• TASK GOAL
Print the passage of the forum thread on concealed-carry handguns starting at "Thanks for the" and ending at "(Oct 21, 2009)".
# Start of DOCUMENT EXTRACT
Diligence in training & maintaining the safety makes sense. I kind of like the idea of just incorporating the flick-the-safety-off into the drawing motion every time.

Thanks for the recommendations. I'd done a bit of looking into Glock and the XD/XDM. The S&W M&P sounds promising, as does the HK45C that Don mentioned above (if money is not an option, that would be a very intriguing one). I did handle a CZ and liked it a lot as well, so if I ever get a 9mm the CZ 75 might be a pretty good option. Sadly, an AR15 as mentioned below is a no-go. They won't quite fit in my pocket or an IWB holster. Sorry.

For now, I have a Dan Wesson RZ-45 that has worked great for me on the 1911 side of things. I also have a S&W .357 available (full-sized, wheel gun obviously, not a snub nose or anything), and a Beretta 90-Two .40 that is actually a real nice shooter but maybe a bit chunky for CC.

-Cheers


----------



## Brian McQuain (Oct 21, 2009)

David Ruby said:


> Sadly, an AR15 as mentioned below is a no-go. They won't quite fit in my pocket or an IWB holster. Sorry.
> 
> 
> -Cheers


 
Details, details.
# End of DOCUMENT EXTRACT
# Start of INFORMATION GIVEN
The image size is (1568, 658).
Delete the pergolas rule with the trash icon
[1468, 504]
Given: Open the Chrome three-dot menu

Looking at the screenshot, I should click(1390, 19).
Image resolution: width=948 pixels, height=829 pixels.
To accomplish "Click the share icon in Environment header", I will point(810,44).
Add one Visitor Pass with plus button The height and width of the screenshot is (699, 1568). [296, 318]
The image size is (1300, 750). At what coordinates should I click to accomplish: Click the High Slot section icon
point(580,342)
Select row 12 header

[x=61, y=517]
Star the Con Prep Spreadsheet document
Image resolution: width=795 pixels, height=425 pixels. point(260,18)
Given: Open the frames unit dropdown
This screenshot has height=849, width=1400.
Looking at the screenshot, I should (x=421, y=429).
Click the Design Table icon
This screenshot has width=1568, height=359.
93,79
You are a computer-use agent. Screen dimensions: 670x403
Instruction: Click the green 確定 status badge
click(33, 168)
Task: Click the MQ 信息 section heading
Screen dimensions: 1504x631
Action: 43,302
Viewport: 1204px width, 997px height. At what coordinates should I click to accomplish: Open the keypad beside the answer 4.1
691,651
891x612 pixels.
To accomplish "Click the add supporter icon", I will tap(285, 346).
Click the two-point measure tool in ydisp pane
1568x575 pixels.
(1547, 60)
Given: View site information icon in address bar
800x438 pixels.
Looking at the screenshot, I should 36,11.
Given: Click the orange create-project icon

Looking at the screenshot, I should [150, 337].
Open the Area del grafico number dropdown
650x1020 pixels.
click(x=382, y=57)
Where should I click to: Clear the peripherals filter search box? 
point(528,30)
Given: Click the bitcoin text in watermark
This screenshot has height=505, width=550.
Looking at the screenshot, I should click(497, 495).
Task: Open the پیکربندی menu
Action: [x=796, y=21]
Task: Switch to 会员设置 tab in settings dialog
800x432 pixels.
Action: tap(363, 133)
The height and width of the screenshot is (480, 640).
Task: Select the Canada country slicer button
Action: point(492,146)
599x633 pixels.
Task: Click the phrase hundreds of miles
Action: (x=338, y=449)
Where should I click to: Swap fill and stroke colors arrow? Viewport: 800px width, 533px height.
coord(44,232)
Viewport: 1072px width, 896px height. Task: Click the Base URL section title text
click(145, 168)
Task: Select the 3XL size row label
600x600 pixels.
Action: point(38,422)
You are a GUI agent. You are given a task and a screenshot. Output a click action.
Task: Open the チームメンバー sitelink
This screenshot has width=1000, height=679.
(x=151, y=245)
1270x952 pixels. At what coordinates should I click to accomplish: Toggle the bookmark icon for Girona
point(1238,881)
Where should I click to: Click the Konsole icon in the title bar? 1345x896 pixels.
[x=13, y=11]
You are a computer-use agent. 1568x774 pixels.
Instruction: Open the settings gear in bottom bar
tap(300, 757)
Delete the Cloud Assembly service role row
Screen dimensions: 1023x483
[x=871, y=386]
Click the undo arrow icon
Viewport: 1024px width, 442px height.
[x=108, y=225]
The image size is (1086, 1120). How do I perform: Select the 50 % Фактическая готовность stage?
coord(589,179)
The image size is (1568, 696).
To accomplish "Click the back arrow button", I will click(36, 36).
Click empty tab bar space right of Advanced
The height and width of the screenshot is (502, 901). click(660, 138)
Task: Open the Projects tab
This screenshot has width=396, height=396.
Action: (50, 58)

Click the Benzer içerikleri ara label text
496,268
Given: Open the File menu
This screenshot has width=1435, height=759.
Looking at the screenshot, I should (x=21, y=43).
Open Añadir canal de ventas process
# End of INFORMATION GIVEN
• FINISHED ANSWER
Thanks for the recommendations. I'd done a bit of looking into Glock and the XD/XDM. The S&W M&P sounds promising, as does the HK45C that Don mentioned above (if money is not an option, that would be a very intriguing one). I did handle a CZ and liked it a lot as well, so if I ever get a 9mm the CZ 75 might be a pretty good option. Sadly, an AR15 as mentioned below is a no-go. They won't quite fit in my pocket or an IWB holster. Sorry.

For now, I have a Dan Wesson RZ-45 that has worked great for me on the 1911 side of things. I also have a S&W .357 available (full-sized, wheel gun obviously, not a snub nose or anything), and a Beretta 90-Two .40 that is actually a real nice shooter but maybe a bit chunky for CC.

-Cheers


----------



## Brian McQuain (Oct 21, 2009)